Caroline’s PhD topic focuses on the recovery of the affected arm after stroke. An important goal is to optimize early prediction of recovery using clinical determinants. Emphasis will be put on the identification of subgroups of patients who do not follow current clinical prediction models, in order to optimize early prognosis for recovery. Optimal prediction of recovery is essential for clinical decision making and an important starting point to explore the added value of high-density electroencephalogram (EEG). Caroline is actively involved in the longitudinal clinical assessments of stroke patients using the 4D-EEG methodology.
Optimization of EEG source localization algorithms for accurate source estimates.
Konstantina’s PhD topic focuses on identifying subtle changes of the brain’s representation of different fingers by using high-density EEG as an imaging tool. The goal is to enhance the source estimates by improving the experimental design, the analysis and the algorithms (inverse methods) to be able to estimate small, but important, neurophysiological changes. Konstantina’s research assesses the accuracy and the spatial resolution of existing inverse methods, with special attention to within-subject reproducibility.
Combination of 4D-EEG and diffusion tensor imaging.
The central topic of Lena’s PhD is the combination of functional information from high-density EEG and anatomical information obtained using diffusion tensor imaging. This combination will allow finding new insights into patient-specific anatomical damage due to stroke. Lena’s project is aimed at extracting relevant measures of changes in white matter structures during stroke recovery.
Identification of functional and effective connectivity in human motor control.

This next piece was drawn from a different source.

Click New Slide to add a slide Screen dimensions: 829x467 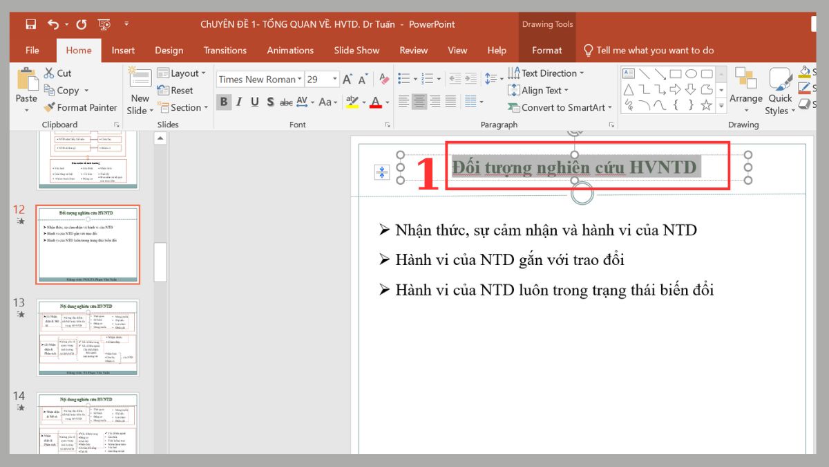(x=140, y=90)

Yuan’s research focuses on brain connectivity, nonlinear system identification, and applications to human movement control. Yuan has developed advanced methods to assess nonlinear interactions and time delays in neural systems. Applying these methods to motor control, Yuan is revealing nonlinear dynamic properties of the sensorimotor system. In the 4D-EEG project, Yuan is exploring the neurophysiological mechanisms of feedback-based motor control. Additionally, Yuan’s methods are being applied in the analysis of mouse electrocorticogram for migraine research at Leiden University Medical Center (Prof. Arn van den Maagdenberg's group), and in a transcranial direct current stimulation study at the Erasmus Medical Center in Rotterdam (Prof. Maarten A. Frens’ group). Yuan has started to use transcranial magnetic stimulation for investigating functional connectivity in the sensorimotor system, in cooperation with Prof. Ole Jensen’s group at the Donders Institute.

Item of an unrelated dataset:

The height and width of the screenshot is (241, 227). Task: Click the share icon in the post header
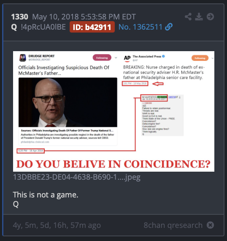[x=188, y=16]
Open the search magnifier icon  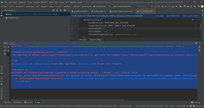coord(199,6)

Enhanced source localization by individual head models and electrical impedance tomography
Juhani’s research focuses on the creation of person specific models to solve the inverse mapping of EEG. Juhani has developed methods to rapidly generate individual head models from EEG electrode locations, and to determine person-specific scalp, skull, and brain conductivities based on electrical impedance tomography. Juhani’s combined model are used in EEG analysis to localize brain activity with reduced localization error from the centimeter to the millimeter range.

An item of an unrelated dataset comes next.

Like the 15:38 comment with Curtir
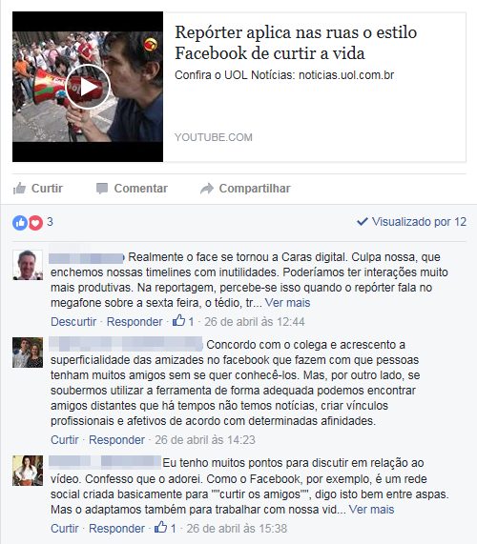This screenshot has width=477, height=544. (x=65, y=529)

Functional interpretation of neural activity after stroke
Nishant’s research focuses on mechanical reflex behavior and brain/muscle activity in stroke patients. The purpose of Nishant’s research is to uncover the neurophysiological conditions that determine the nature of reflex control after stroke onset. It is hypothesized that the organization of neural pathways determining reflex behavior and limb control is a strong indicator of motor recovery. Nishant’s work links traditional clinical research and EEG with biomechanical reflex behavior of the arm.